▶

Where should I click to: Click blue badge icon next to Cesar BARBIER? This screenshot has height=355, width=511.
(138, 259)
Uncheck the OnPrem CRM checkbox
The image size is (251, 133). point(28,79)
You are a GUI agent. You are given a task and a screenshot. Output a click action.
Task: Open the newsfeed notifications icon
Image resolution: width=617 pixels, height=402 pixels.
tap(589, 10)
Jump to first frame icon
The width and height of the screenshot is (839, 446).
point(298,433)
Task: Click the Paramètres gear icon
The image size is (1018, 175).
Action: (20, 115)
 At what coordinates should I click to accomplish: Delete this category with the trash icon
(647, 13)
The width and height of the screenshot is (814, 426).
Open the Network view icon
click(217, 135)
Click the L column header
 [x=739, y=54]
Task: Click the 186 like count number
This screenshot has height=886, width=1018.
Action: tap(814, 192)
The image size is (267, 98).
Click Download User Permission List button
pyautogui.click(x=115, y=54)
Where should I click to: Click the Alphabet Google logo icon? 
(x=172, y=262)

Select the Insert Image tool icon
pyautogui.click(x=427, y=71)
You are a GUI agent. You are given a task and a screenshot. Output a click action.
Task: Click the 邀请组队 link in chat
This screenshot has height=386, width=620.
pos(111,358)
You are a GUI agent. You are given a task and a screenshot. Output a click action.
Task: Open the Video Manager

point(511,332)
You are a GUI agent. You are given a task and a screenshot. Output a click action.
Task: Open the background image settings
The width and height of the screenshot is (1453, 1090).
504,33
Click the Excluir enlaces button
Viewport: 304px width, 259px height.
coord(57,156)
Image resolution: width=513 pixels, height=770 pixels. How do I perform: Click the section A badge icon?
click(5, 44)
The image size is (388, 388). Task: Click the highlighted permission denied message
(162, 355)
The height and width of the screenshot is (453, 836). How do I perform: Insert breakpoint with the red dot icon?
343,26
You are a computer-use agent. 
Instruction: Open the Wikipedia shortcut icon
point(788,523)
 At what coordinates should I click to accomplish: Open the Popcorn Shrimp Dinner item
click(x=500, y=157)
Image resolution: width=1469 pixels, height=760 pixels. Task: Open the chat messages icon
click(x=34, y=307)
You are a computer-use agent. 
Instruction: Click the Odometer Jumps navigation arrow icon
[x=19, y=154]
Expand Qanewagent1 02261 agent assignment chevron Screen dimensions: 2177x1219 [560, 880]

◀

▶ Exercise instructions:
Rewrite all the records above, changing "GUI agent" to "interface agent" everywhere it appears and leaving everything else as it is.

▶ Result for this exercise:
Where should I click to: Click blue badge icon next to Cesar BARBIER? This screenshot has height=355, width=511.
(138, 259)
Uncheck the OnPrem CRM checkbox
The image size is (251, 133). point(28,79)
You are a interface agent. You are given a task and a screenshot. Output a click action.
Task: Open the newsfeed notifications icon
Image resolution: width=617 pixels, height=402 pixels.
tap(589, 10)
Jump to first frame icon
The width and height of the screenshot is (839, 446).
point(298,433)
Task: Click the Paramètres gear icon
The image size is (1018, 175).
Action: (20, 115)
 At what coordinates should I click to accomplish: Delete this category with the trash icon
(647, 13)
The width and height of the screenshot is (814, 426).
Open the Network view icon
click(217, 135)
Click the L column header
 [x=739, y=54]
Task: Click the 186 like count number
This screenshot has height=886, width=1018.
Action: tap(814, 192)
The image size is (267, 98).
Click Download User Permission List button
pyautogui.click(x=115, y=54)
Where should I click to: Click the Alphabet Google logo icon? 
(x=172, y=262)

Select the Insert Image tool icon
pyautogui.click(x=427, y=71)
You are a interface agent. You are given a task and a screenshot. Output a click action.
Task: Click the 邀请组队 link in chat
This screenshot has height=386, width=620.
pos(111,358)
You are a interface agent. You are given a task and a screenshot. Output a click action.
Task: Open the Video Manager

point(511,332)
You are a interface agent. You are given a task and a screenshot. Output a click action.
Task: Open the background image settings
The width and height of the screenshot is (1453, 1090).
504,33
Click the Excluir enlaces button
Viewport: 304px width, 259px height.
coord(57,156)
Image resolution: width=513 pixels, height=770 pixels. How do I perform: Click the section A badge icon?
click(5, 44)
The image size is (388, 388). Task: Click the highlighted permission denied message
(162, 355)
The height and width of the screenshot is (453, 836). How do I perform: Insert breakpoint with the red dot icon?
343,26
You are a computer-use agent. 
Instruction: Open the Wikipedia shortcut icon
point(788,523)
 At what coordinates should I click to accomplish: Open the Popcorn Shrimp Dinner item
click(x=500, y=157)
Image resolution: width=1469 pixels, height=760 pixels. Task: Open the chat messages icon
click(x=34, y=307)
You are a computer-use agent. 
Instruction: Click the Odometer Jumps navigation arrow icon
[x=19, y=154]
Expand Qanewagent1 02261 agent assignment chevron Screen dimensions: 2177x1219 [560, 880]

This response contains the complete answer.